4 June 2015

The rise of the B-Corps


Milton Friedman famously wrote in 1970 that “there is one and only one social responsibility of business… to increase its profits.” But like much in the intervening 45 years, times have changed. This narrow definition of business success is partly why capitalism is under attack. It’s no longer enough to simply create jobs and make money at the expense of all else. The economic argument for a market based economy may have been won but if it doesn’t have a directly positive impact on society people will look for alternatives. One might think them ungrateful, but the fact remains that the bar has now been raised.

Rather than defending capitalism on the old arguments and hoping economic growth will bring about a better society, a new breed of entrepreneurs are going on the offensive. They are actually using capitalism itself to bring about a better, more just and equitable society. Their companies are known as B-Corporations, the B standing for ‘benefit’ and they have adopted the triple bottom line; people, planet and profit. They are using the power of enterprise to make the lives of people and the condition of the planet better while still making money. In the battle to defend capitalism B-Corps are on the front line. But in the world of greenwashing where big claims are banded around easily how does one identify a good company from just good marketing?

B-Corp accreditation attempts to solve this. It is to companies what Fairtrade is to coffee. Firms are scored on a number of characteristics including impact on workers, suppliers, the community and the environment. And crucially B-Corps adopt governing documents which state that the success of the business exists for the benefit of its shareholders but also to have a positive material impact on society and the environment. By enshrining in law that the company needs to take into account the interests of stakeholders (shareholders, staff, suppliers, society and the environment) it is not legally bound to make profit its only purpose.

Taking a more holistic approach to company impact also helps to avoid market failures. If profit is the ultimate bottom line then always pushing for the lowest cost creates externalities. This might be shoddy environmental standards leading to polluting emissions and effluent dumping or poor safety conditions putting employees in danger. The Rana Plaza garment factory collapse in Bangladesh in 2013, where more than a thousand workers died making cheap clothes for Primark and others, cost the workers their lives. Primark ended up paying out afterwards what they avoided at the beginning when they finally agreed to compensate the families of the deceased.

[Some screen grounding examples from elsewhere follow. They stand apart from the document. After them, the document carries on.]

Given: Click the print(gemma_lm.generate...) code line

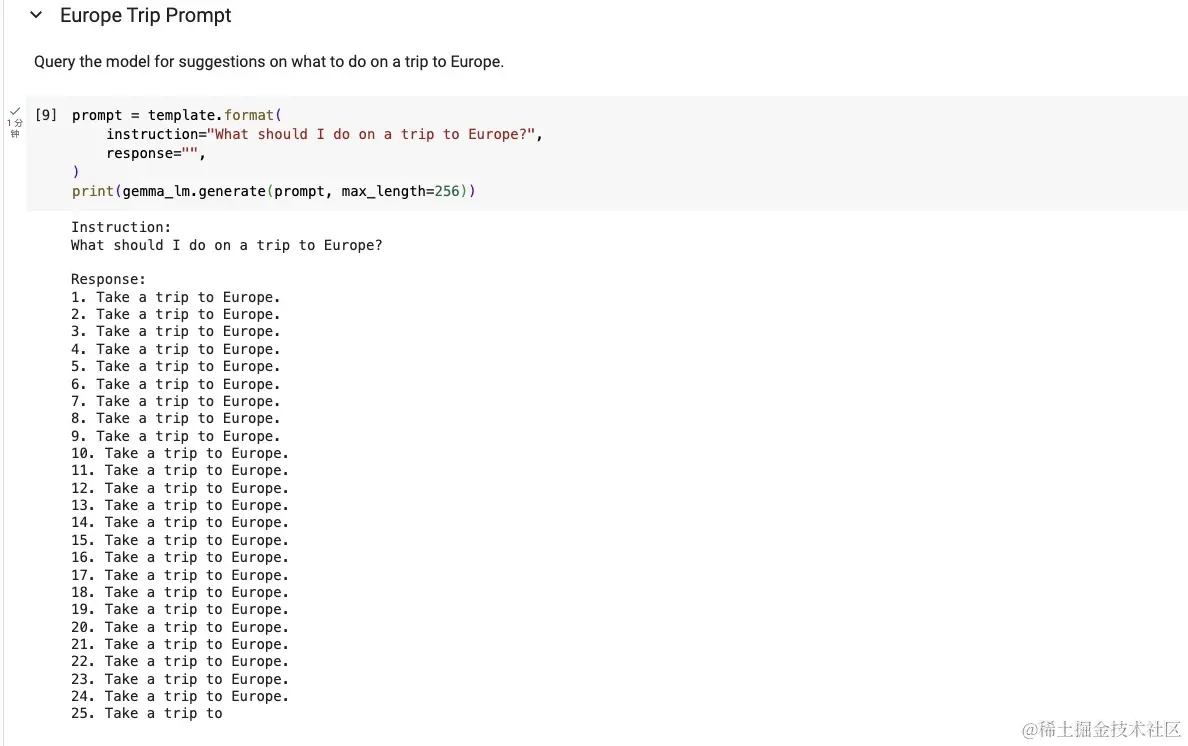Looking at the screenshot, I should click(x=272, y=191).
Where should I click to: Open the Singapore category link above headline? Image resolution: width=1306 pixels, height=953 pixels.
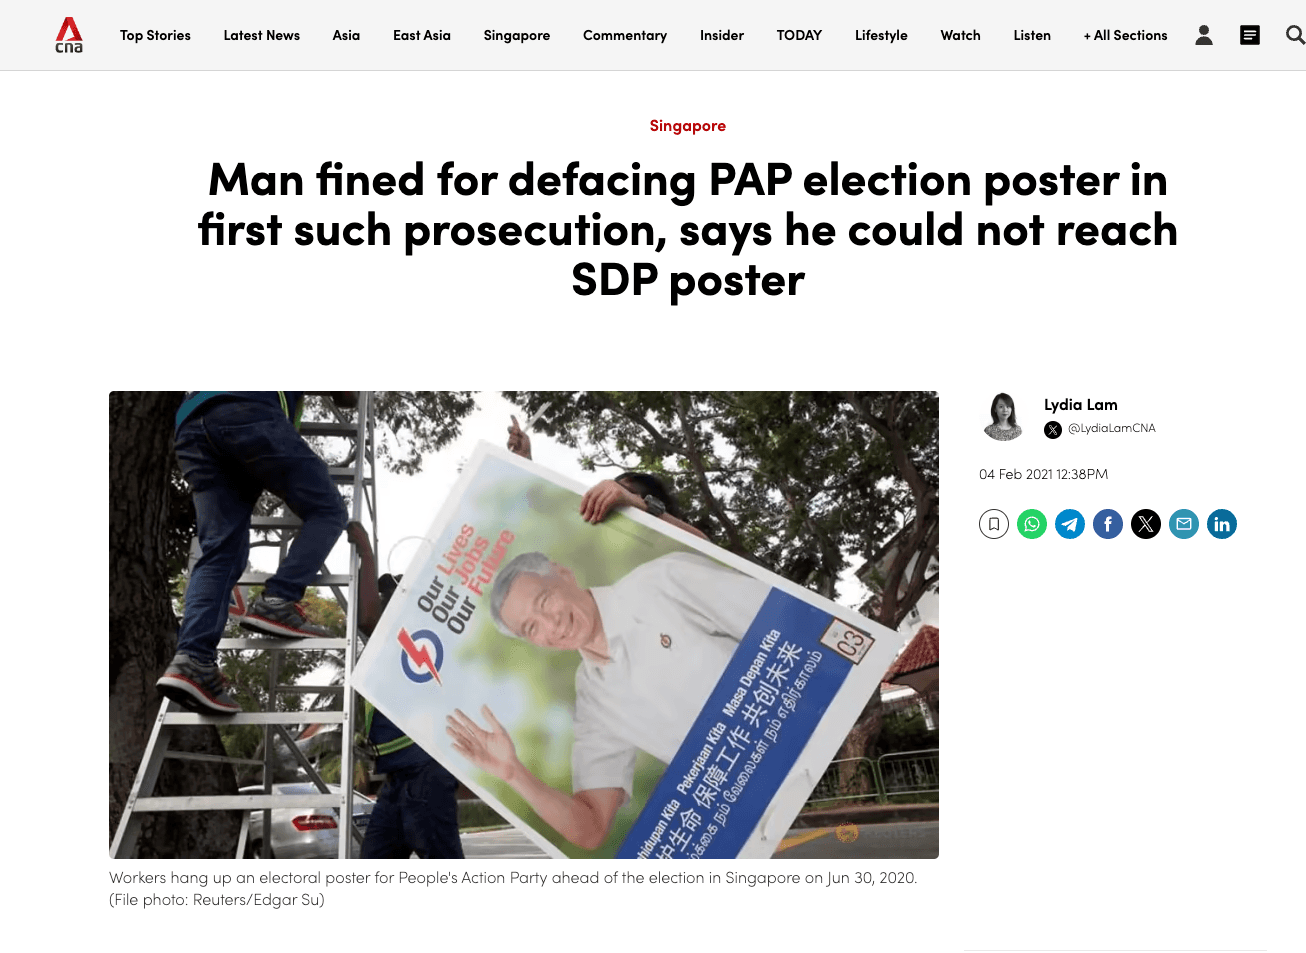(x=688, y=126)
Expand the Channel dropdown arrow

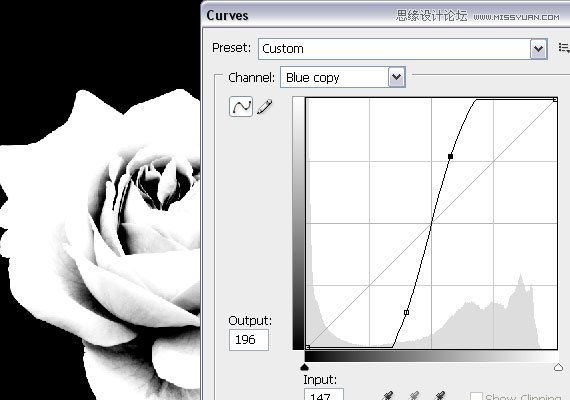(397, 77)

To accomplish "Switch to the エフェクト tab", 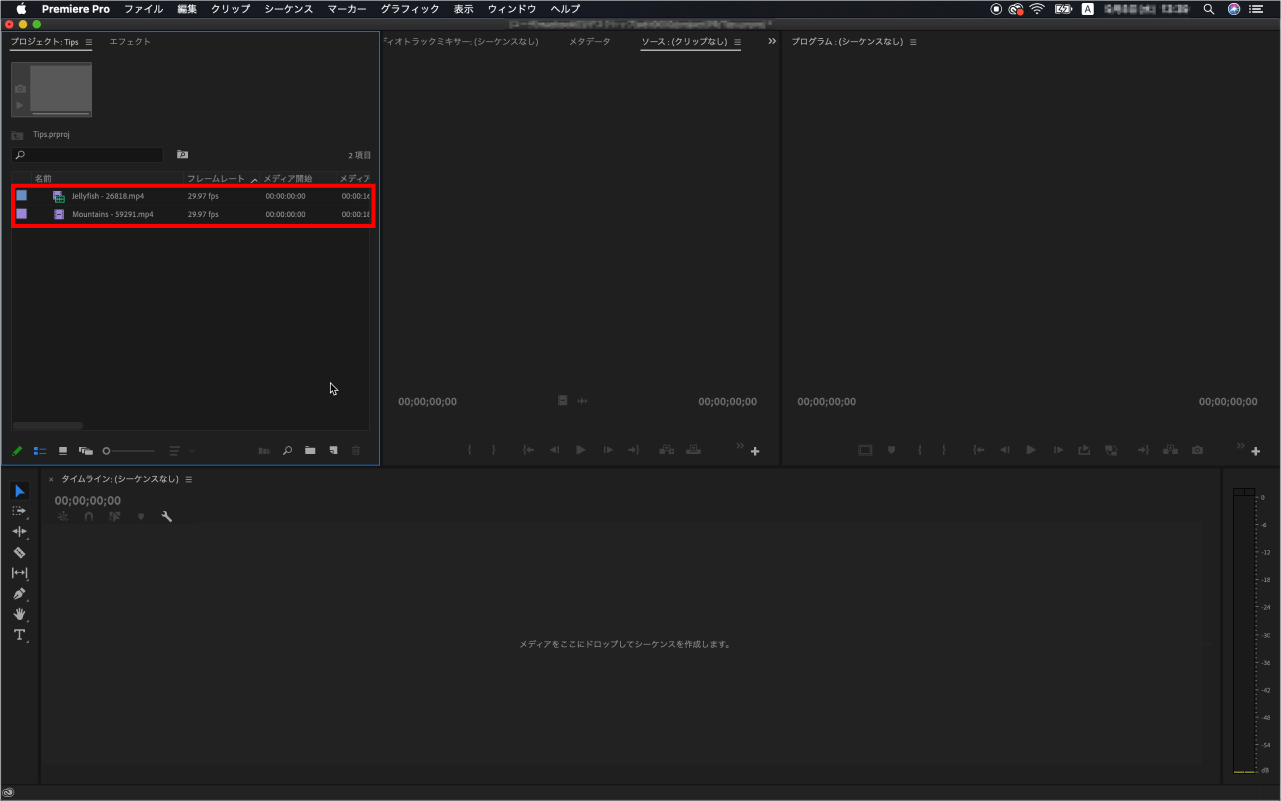I will (x=130, y=42).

Identifying the total impact of a company and factoring in externalities also improves the effectiveness of the market rather than outsourcing such costs onto third parties.

There are now 1,297 B-Corps, in 121 industries, in 41 countries. Included among their number are Brazil’s top cosmetics and toiletries manufacturer Natura (which totalled sales of $2.65bn in 2013), the crowd funding company Kickstarter (which has raised more than $1bn), clothing company Patagonia, and ice cream makers Ben & Jerry’s. In January Unilever said it was considering seeking B-Corp accreditation.

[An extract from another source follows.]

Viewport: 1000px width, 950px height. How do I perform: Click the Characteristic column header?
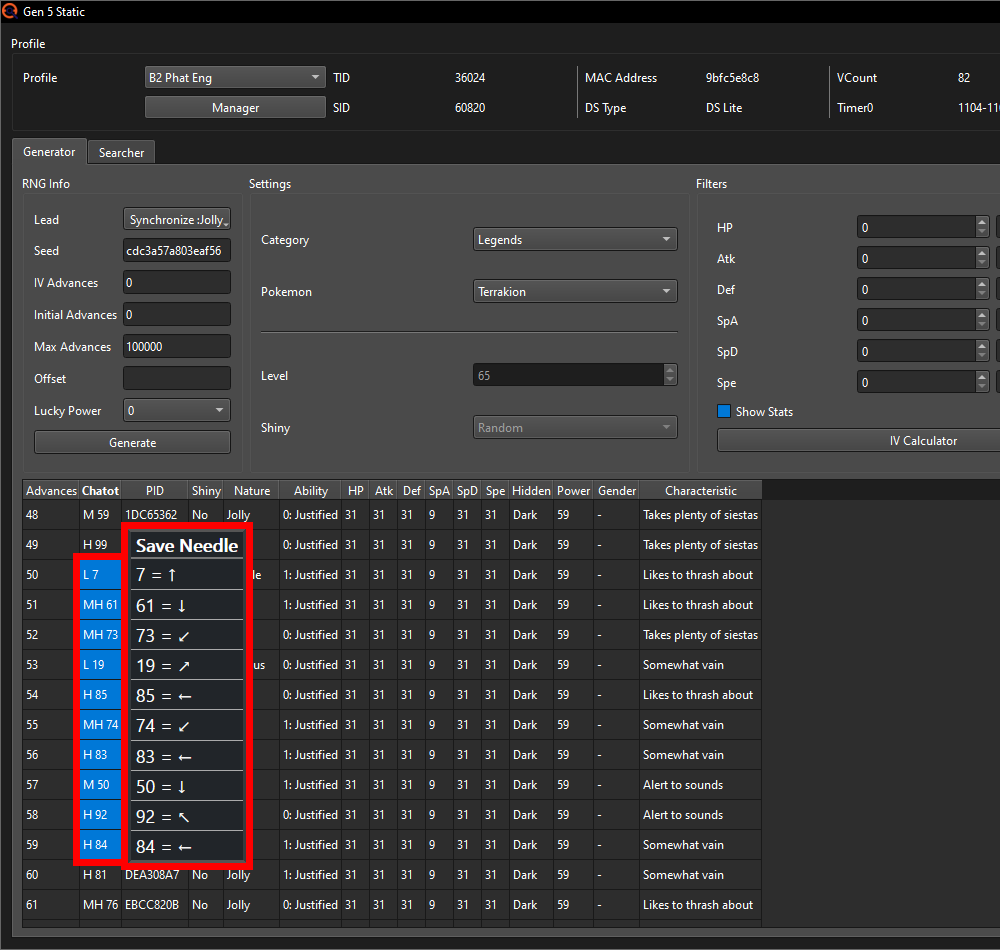[700, 491]
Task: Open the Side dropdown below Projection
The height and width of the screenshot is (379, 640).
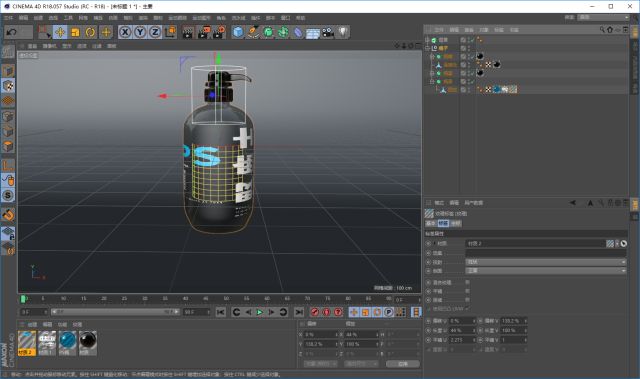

And there is a strong business case for B-Corps. The post-war, and post-rationing, baby boomers, reacting to their childhood years of scarcity, fuelled the rise of consumerism. When this was ignited by the economic lighter fluid of the 1980s people increasingly identified themselves by the products and services they consumed. This is still the case today with social media providing ever more engagement with customers as well as more transparency about business practices. Marketers develop ever more sophisticated selling strategies.

A 2013 study showed there are 2.5 billion ‘aspirationals’ in the world, defined by their love of shopping, desire for responsible purchasing and trust in their brands to be beneficial for society. Forty per cent of these are Millennials (people born between the early 80s and early 00s). Millennials are the largest generation in history and on the cusp of overtaking the spending power of baby boomers. In the US alone they are estimated to be spending $200 billion annually by 2017 and $10 trillion in their lifetimes.

Micah Solomon, writing for Forbes, described their values driven consumerism: “More than 50% of Millennials make an effort to buy products from companies that support the causes they care about, according to research from Barkley, an independent advertising agency.”

The values led capitalism of B-Corporations not only attract customers, but they also attract talented staff. Research by Brookings revealed that Millennials will make up 75% of the US workforce by 2025, 64% of them would take a pay cut for a job they value and 63% want their employer to contribute to social or ethical causes. B-Corporation homecare service company Nurse Next Door has a voluntary staff turnover among caregivers of 7% compared to the industry average of 70%. At their corporate headquarters it is 1%.

Capitalists have proven their ability to create multi-billion pound companies: surely they can turn their attention to address some of the most pressing social and environmental issues of our time? Mike Rowlands of enterprise consultants Junxtion Strategy said: “The companies that are going to be really successful in the next ten years aren’t thinking in an institutional mindset, they are thinking in a community mindset, in a planetary mindset and they are reaping the results.”

Professor R Edward Freeman of the Darden School of Business put it like this: “I actually think if Milton Friedman was alive today he would be a stakeholder theorist. He would understand that the only way to create value for shareholders in today’s world is to pay attention to customers, suppliers, employees, communities and shareholders at the same time.”

Joe Ware is Church & Campaigns Journalist at Christian Aid.